Hex grid geomorph dungeon tiles for roleplaying games.

Introduction

Geomorphs are map segments that can be arranged in multiple ways to create a larger, coherent map.

These hex-based geomorphs are based on hexes and half-hexes with a 25mm hex size (from centre to centre).

Base tiles

The base tiles are 4 hexes in size (100mm from centre to centre), consisting of 13 full hexes and 6 half-hexes. This is enough for a 3x3 room, a short segment of corridor, or a segement of a larger room.

A half-hex base tile is 2 hexes high and consists of 5 full hexes and 6 half-hexes.

Tile groups

The base geomorphs can then be grouped into larger tile groups, such as a long corridor, a large room, or a layout with a cluster of small rooms/corridors.

Tile groups up to 2 base tiles high and three base tiles wide fit nicely on a printed A4 landscape page at 200mm high and 289mm wide.

This configuration consists of 5 full base tiles and 2 half-tiles. It is 8 hexes high and 12 hexes on the diagonal.

You can easily join two large tile groups together along the flat side, or combine them with other tile groups or individual base tiles.

Including the half-tiles in the system allows for efficient placement of corridors running across the hexes (a lot of construction uses right angles).

Tools

Inkscape is used to create and manage the vector-based tiles.

Instructions

Creating a base tile

  • Use hex-master-1.svg to turn on or off the relevant elements (walls, etc) that make up the tile.
  • When you have what you want, make sure no layers are locked (so they can be selected), and select all the elements on the page.
  • Use the export tool to export the Document (not Page), making sure that Export Selected only is ticked.
  • This will trim items that are not display (not selected) from the export, keeping it simple.

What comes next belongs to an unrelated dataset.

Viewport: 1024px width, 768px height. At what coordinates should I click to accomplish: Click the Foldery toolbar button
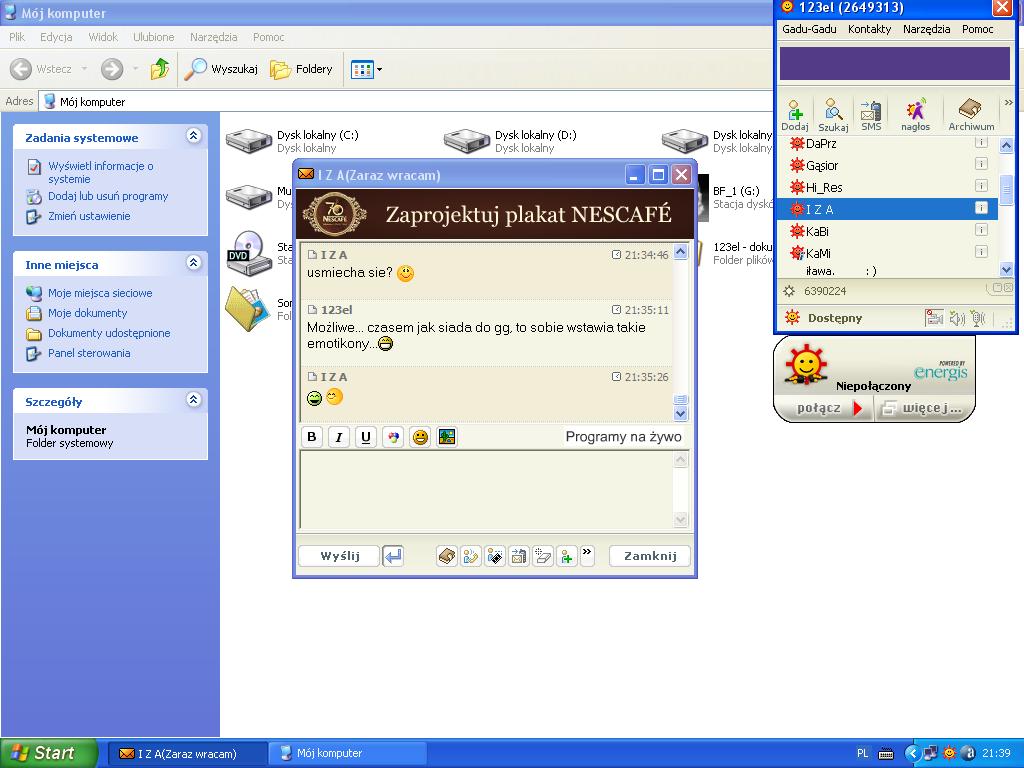[301, 69]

Corridor connections between base tiles use the centre hex of each face, for consistent connection points.

Naming conventions

Names are suffixed with the available connection types for each edge of the tile.

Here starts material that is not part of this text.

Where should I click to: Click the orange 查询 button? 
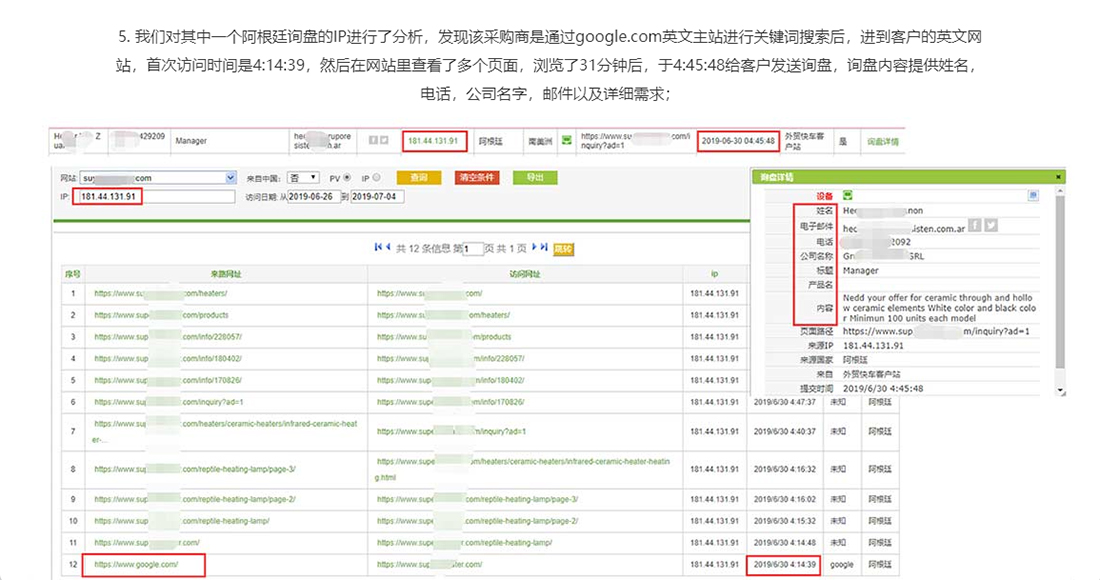[419, 178]
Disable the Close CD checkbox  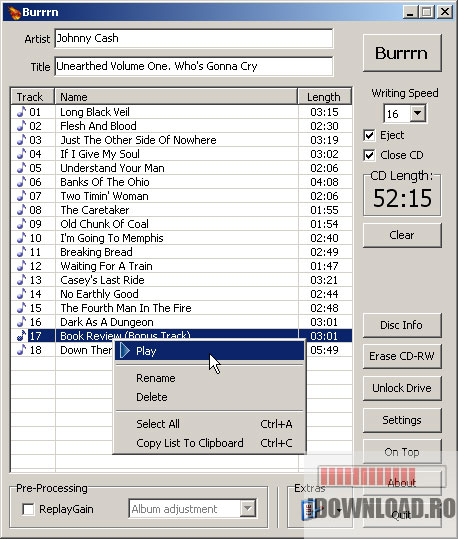tap(369, 155)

Each edge of the tile consists of the sides of two corner hexes, plus a half-hex in the middle. There are 3 connection points:

  • A: The vertex between the corner hexes and the half-hex. This is the connection point for single width corridors (AA), and also for the left (A) and right (AR) sides of a multi-tile open area. A horizonal single width corridor fits in a half-tile.
  • B: The half way point of the corner hexes, used for double-width corridors, either vertical or horizonal (fitting in a half-tile).
  • C: The middle of the edge, alternative used for a double-width horizontal coridor across two edges: the left side (C) on one and the next edge as the right side (CR). Alternating half-tiles for double-width horizontal corridors use two tiles each with a single wall using the C/CR points.
  • D: Quarter point of the middle edge, the middle between A & C; not currently used.

alt text

Each edge either has two connection points for a corridor, e.g. AA or BB, or has connection points on separate edges for an open area or the alternate horizonal corridor, e.g. A+AR, C+CR.

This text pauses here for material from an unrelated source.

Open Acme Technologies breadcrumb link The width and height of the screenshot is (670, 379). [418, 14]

Tiles have a suffix indicating the connection types, along with O for open edges and X for closed (non-connecting) edges, with a number to indicate if there are multiple edges of the same type in a row.

Naming rules:

  • Describe the relevant features.
  • Unspecified edges are not connected, so when naming drop the largest X group and start with the edge after it.
  • If there are two X groups with the same size, use the start that is lowest alphabetically.
  • Additional features of the connections can be listed after the connections, indexed by numerical order (if all other conditions are equal, use the lowest numbers).

For half-tiles:

  • Half-tiles start with the prefix 'half-'
  • Specific the three hex edges clockwise, ignoring the normal rules.

Examples:

  • 'vertical-AA-X2-AA' has an AA connection, two unconnected edges, then another AA connection on the opposite side; the last two sides are closed, i.e. a straight corridor.
  • 'corner-left-AA-X-AA' is an L-shaped corner (use 'angle' to indicate other angles), so one of the corridors is horizontal (i.e. could fit in a half-tile). As the connections are separated by one edge this is the second horizontal (approaching along the vertical), and there are left and right versions.
    • NOT 'corner-left-AA-X3-AA', as we drop the largest X group. This means the first AA is actually the horizontal, even though we describe left/right from the point of view of the vertical corridor.
  • 'half-corner-left-AA2' is a similar corner, but at the first (adjacent) horizontal, so only needs a half-tile.
  • 'area-A-O-AR-X-AA' has a left side wall on the first face, and open side, a right side wall, and then a single width corridor opposite. There are two closed sides, but drop the one before the open area because 'A' comes before 'AA'.
    • NOT 'area-AA-X-A-O-AR', as we start after the (same size) X that is first alphabetically ('A-' is before 'AA').
  • 'vertical-AA-X2-AA-door-1' is the straight corridor with two AA connections, with the first of them having a door.
    • NOT 'vertical-AA-X2-AA-door-4', as we use the lowest number
  • 'area-A-O-AR-X-AA-door-5' would indicate a door on the single width exit (edge number 5).
  • 'half-corner-right-X-AA2' indicates an L-shaped half-tile with two single width exits at the top and right sides, and nothing on the left.
    • NOT 'half-corner-right-AA2', as we start half-tiles from the first clockwise edge.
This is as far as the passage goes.